• _TASKS FOR THIS EXERCISE_:
1. From the commentary on summer cooking outdoors, copy the passage that begins at the words "Commentary by Terry" and ends after the words "including food preparation.".
2. In the commentary on summer cooking outdoors, where did humans first keep their fires, and where did they keep them next?
3. Continue the commentary on summer cooking outdoors from its last sentence.

Commentary by Terry Anker
It must be summer because we are cooking outside! What is it about longer, warmer days that urges us to move from the comfortable confines of our cozy kitchens to brave the complexities of charcoal and imprecise temperature control? From the earliest times, we humans have maintained our precious fires inside, first in the cave, then the hut. We understand that control over the resource is part-and-parcel to dominion on this planet. Modern ranges, heating and cooling units and other devices all reflect efforts to perfect management of our environment, including food preparation.
With reduced threat from wildlife and other human enemies, we came to recognize that an outdoor kitchen was both safer and cooler, especially in the heat of the summer months. Technology allowed us to conjure fires more easily and organized society begat rule-of-law and professional enforcement. Perhaps our Weber Grills reflect this move of the hearth from the cave to the lawn. As the days lengthen, we are reminded of the wise choices of those who came before us. If we can’t stand the heat, let’s move the kitchen outside!

• _DATA_:
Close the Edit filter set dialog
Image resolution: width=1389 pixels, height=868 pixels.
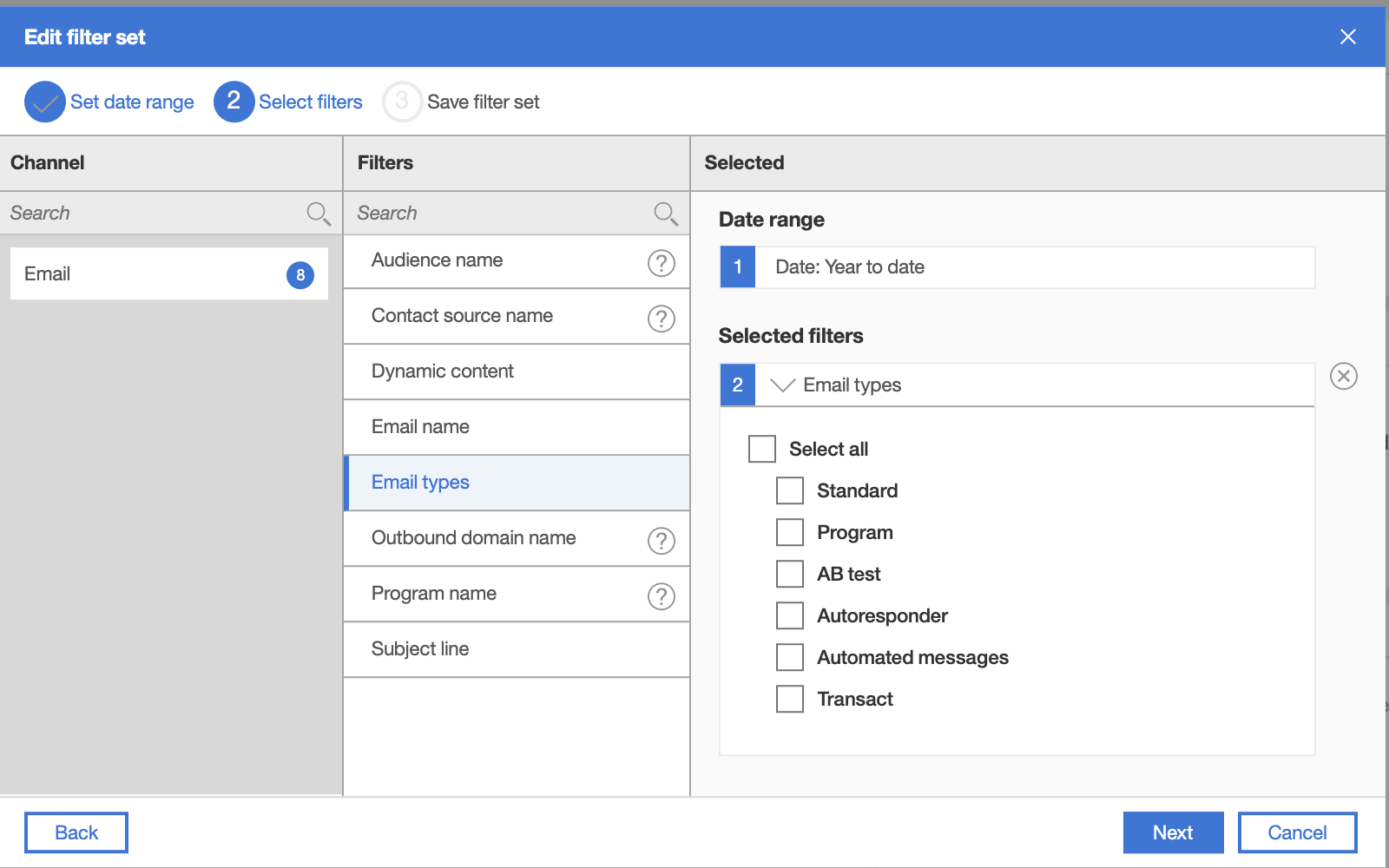pyautogui.click(x=1347, y=36)
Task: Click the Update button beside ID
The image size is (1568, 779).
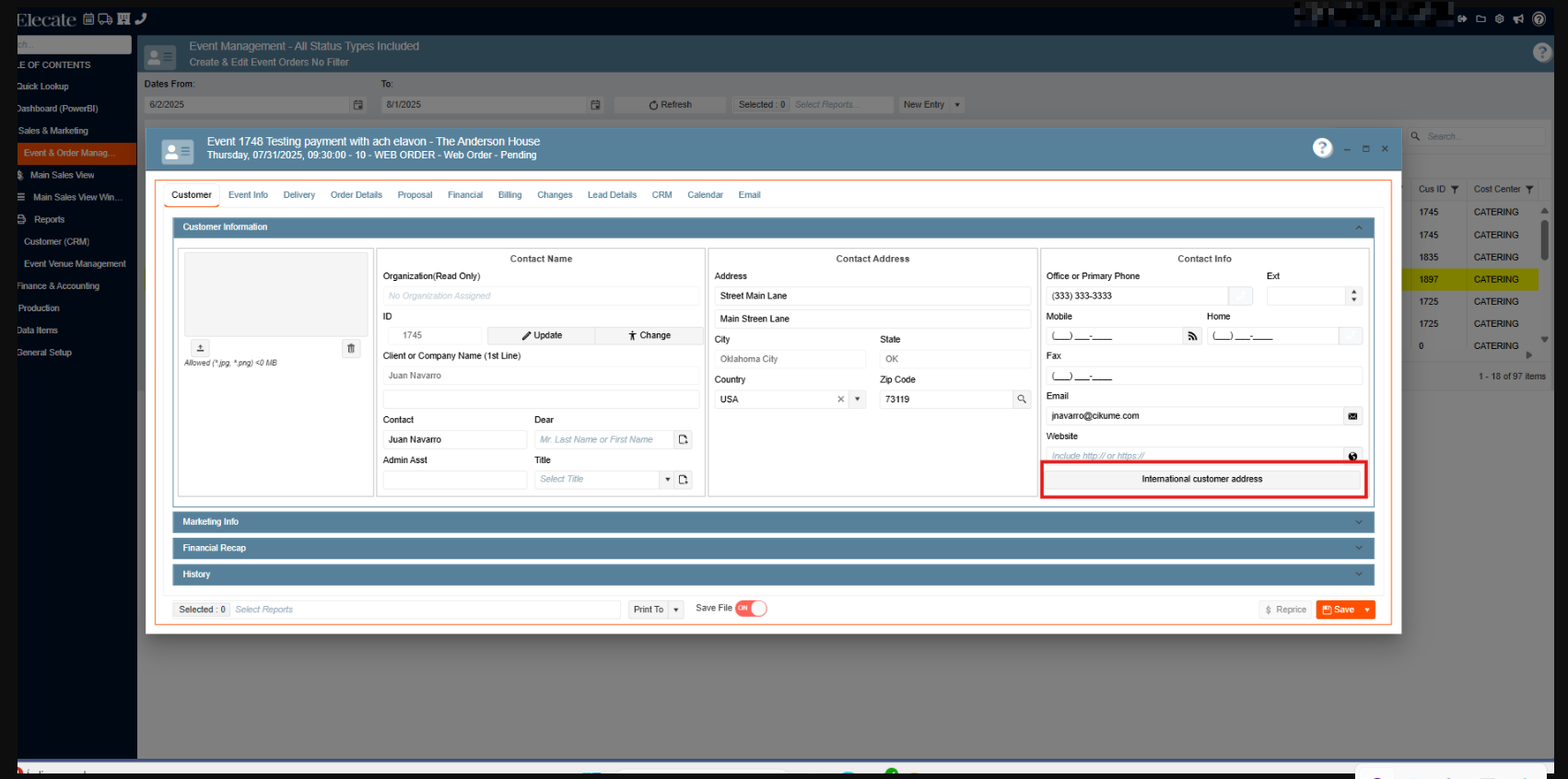Action: (541, 336)
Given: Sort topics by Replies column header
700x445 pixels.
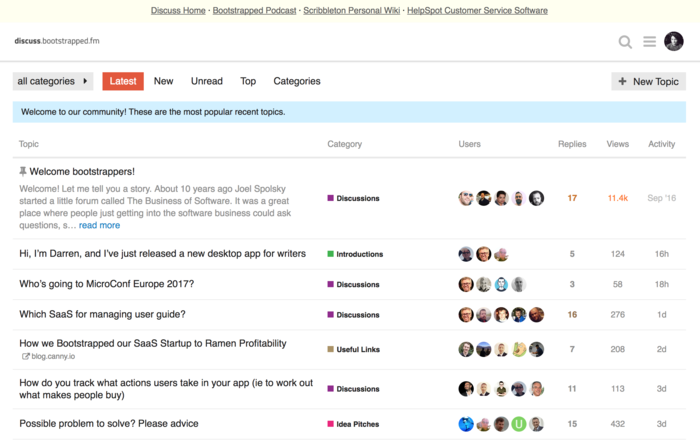Looking at the screenshot, I should (x=572, y=144).
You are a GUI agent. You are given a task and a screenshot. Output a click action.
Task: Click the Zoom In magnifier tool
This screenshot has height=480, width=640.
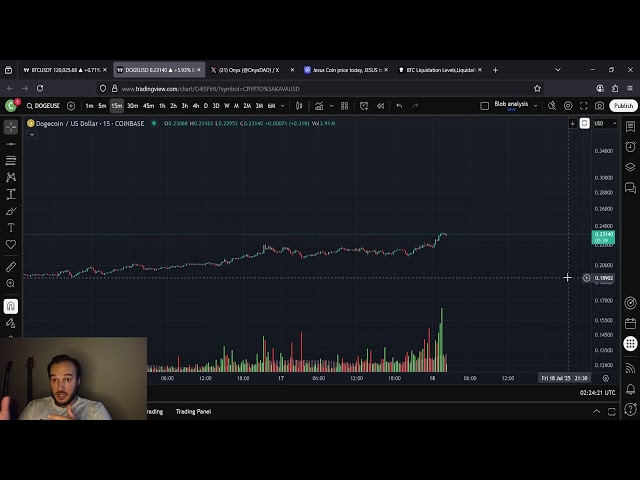pos(11,284)
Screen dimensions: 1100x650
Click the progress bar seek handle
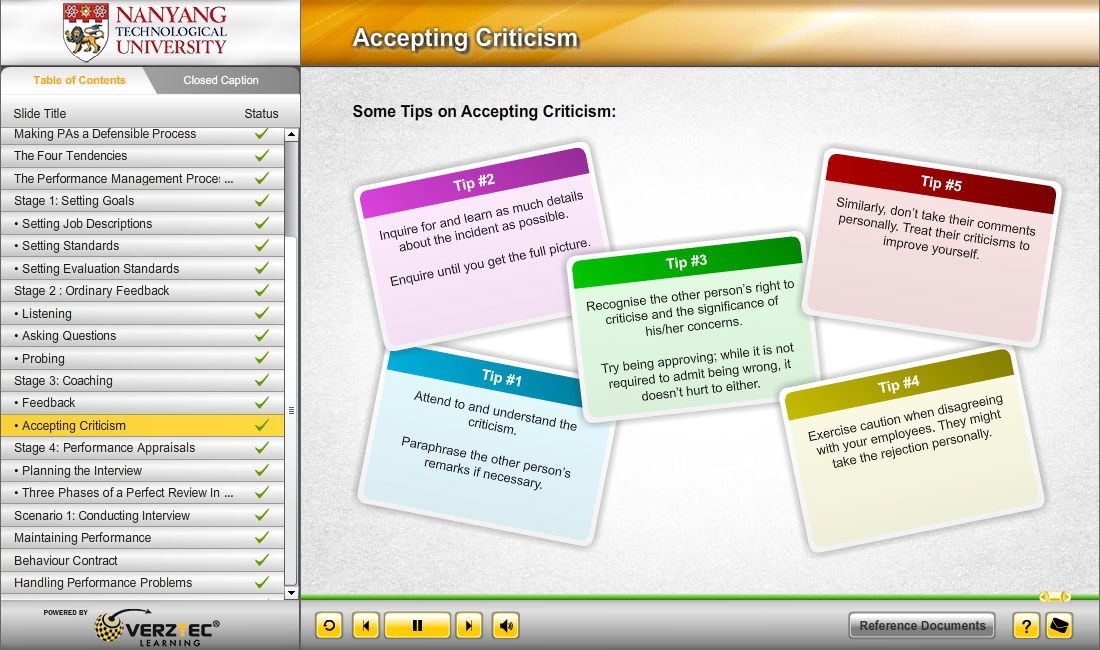[x=1054, y=596]
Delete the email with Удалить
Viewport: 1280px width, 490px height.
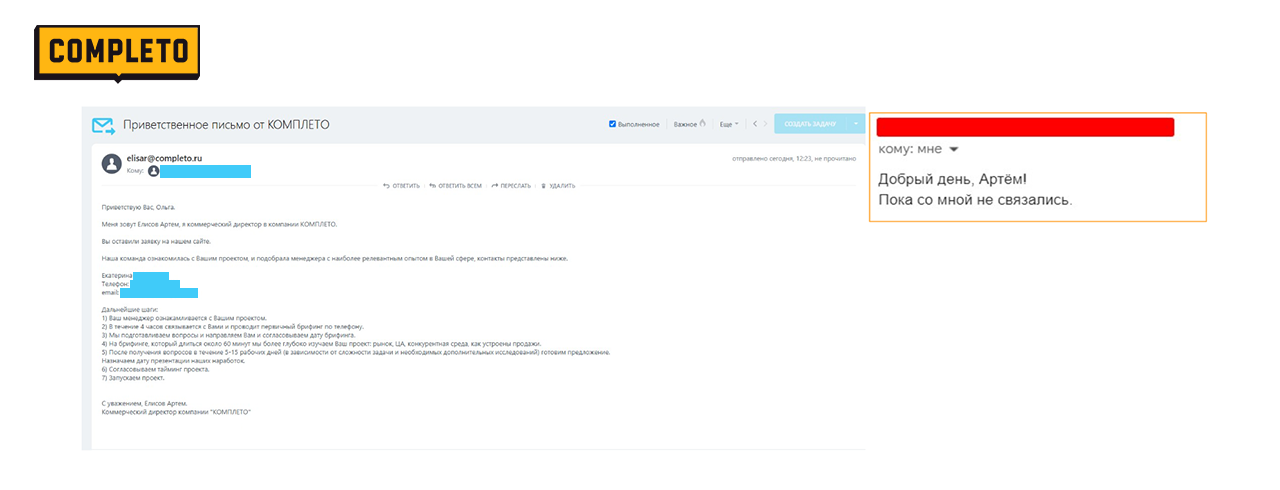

• _TASK ANSWERS_:
1.
Commentary by Terry Anker
It must be summer because we are cooking outside! What is it about longer, warmer days that urges us to move from the comfortable confines of our cozy kitchens to brave the complexities of charcoal and imprecise temperature control? From the earliest times, we humans have maintained our precious fires inside, first in the cave, then the hut. We understand that control over the resource is part-and-parcel to dominion on this planet. Modern ranges, heating and cooling units and other devices all reflect efforts to perfect management of our environment, including food preparation.

2. First in the cave, then in the hut.

3.
Even as improved security has allowed us to live outside without fear, upgraded technology makes staying indoors cool and comfortable, regardless of the exterior temperature. So, are we cooking out because we always have or for other reasons? Is a big fire under a big sky just a part of our DNA? Or, do we have a panoply of new justifications? What other rituals in our daily lives are an echo of some earlier, and justifiable, behavior that we continue to do nowadays more from habit than from necessity? Cooking outdoors is fun, disrupts the routine and rustles up some unusual flavors. The tradition’s modern iteration seems worthy of retention. Can we say the same for all the habits we keep?